## THE PROBLEM
Among the lines below, copy exactly those from the one with "The width and height of the screenshot is (817, 525)." through the one with "You are a computer-use", counting both ends.

═══ DATA EXTRACTS ═══

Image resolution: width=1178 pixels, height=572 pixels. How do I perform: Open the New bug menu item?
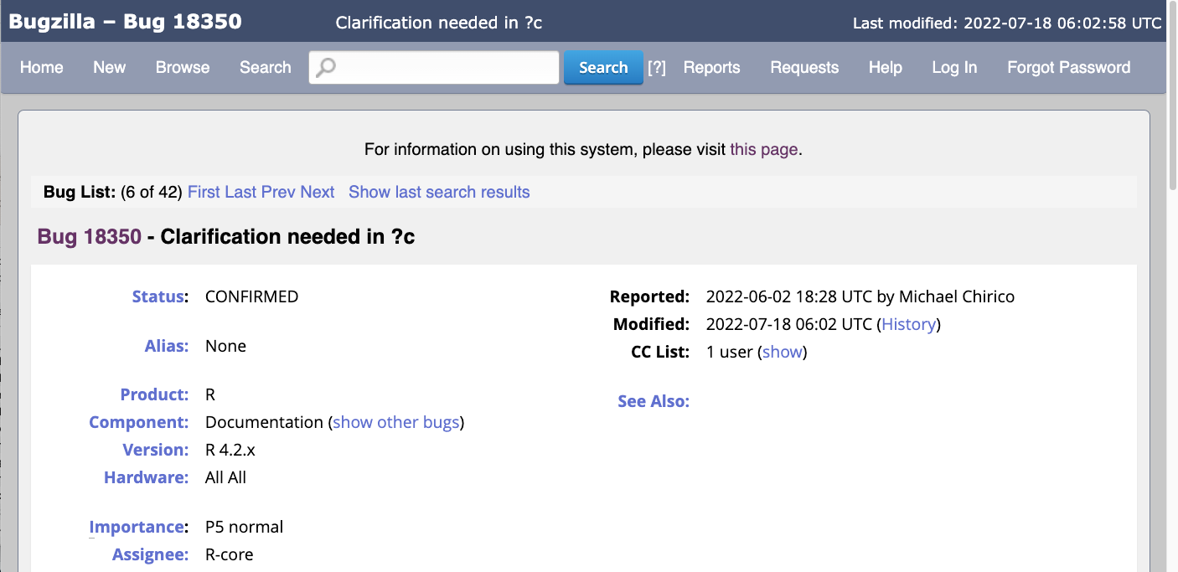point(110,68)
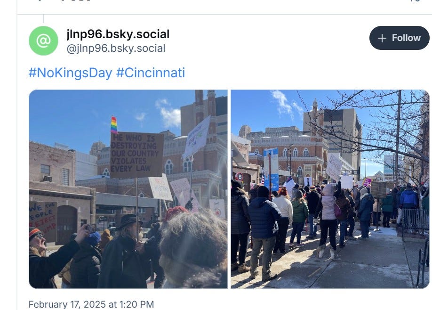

═══
═══ DATA EXTRACTS ═══

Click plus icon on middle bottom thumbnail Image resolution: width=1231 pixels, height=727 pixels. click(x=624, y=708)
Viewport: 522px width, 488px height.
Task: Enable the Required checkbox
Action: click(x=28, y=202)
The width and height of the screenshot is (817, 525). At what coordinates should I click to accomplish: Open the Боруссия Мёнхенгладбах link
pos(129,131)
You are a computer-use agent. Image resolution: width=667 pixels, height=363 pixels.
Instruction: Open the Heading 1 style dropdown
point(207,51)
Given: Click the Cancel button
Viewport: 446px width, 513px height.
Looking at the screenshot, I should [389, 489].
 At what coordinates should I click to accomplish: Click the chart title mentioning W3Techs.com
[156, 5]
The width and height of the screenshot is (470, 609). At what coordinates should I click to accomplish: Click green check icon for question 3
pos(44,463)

═══
═══ DATA EXTRACTS ═══

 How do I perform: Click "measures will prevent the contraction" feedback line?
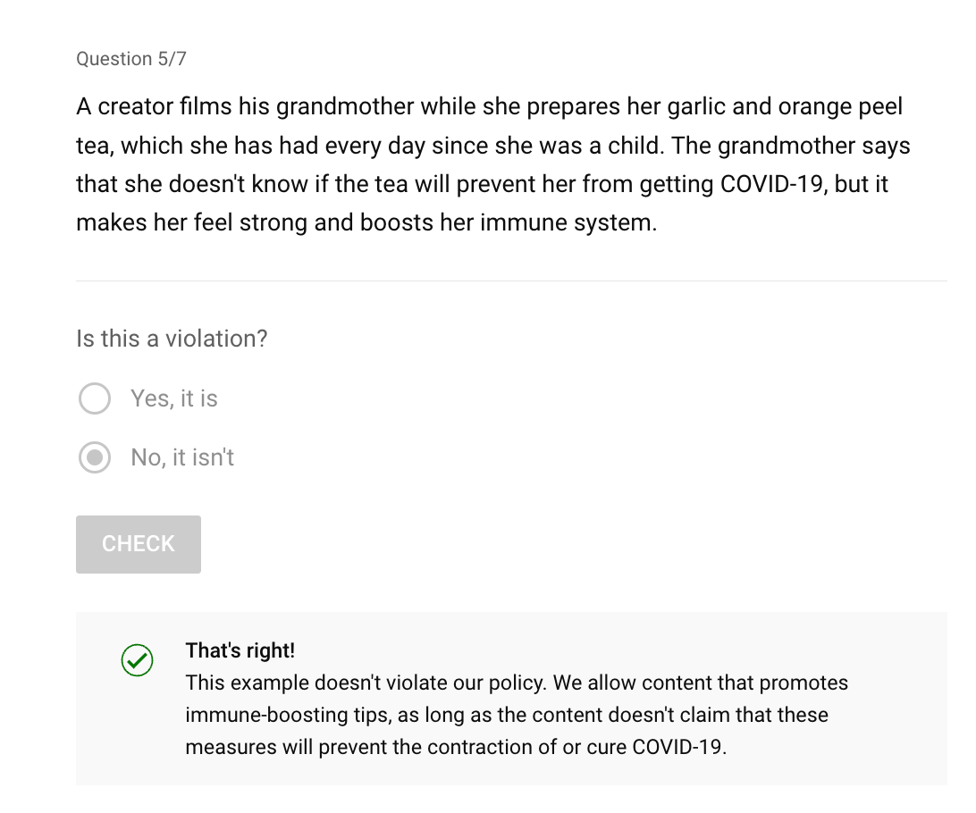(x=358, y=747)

═══

## RESPONSE BOX
The width and height of the screenshot is (817, 525). At what coordinates should I click to accomplish: Open the Боруссия Мёнхенгладбах link
pos(129,131)
You are a computer-use agent. Image resolution: width=667 pixels, height=363 pixels.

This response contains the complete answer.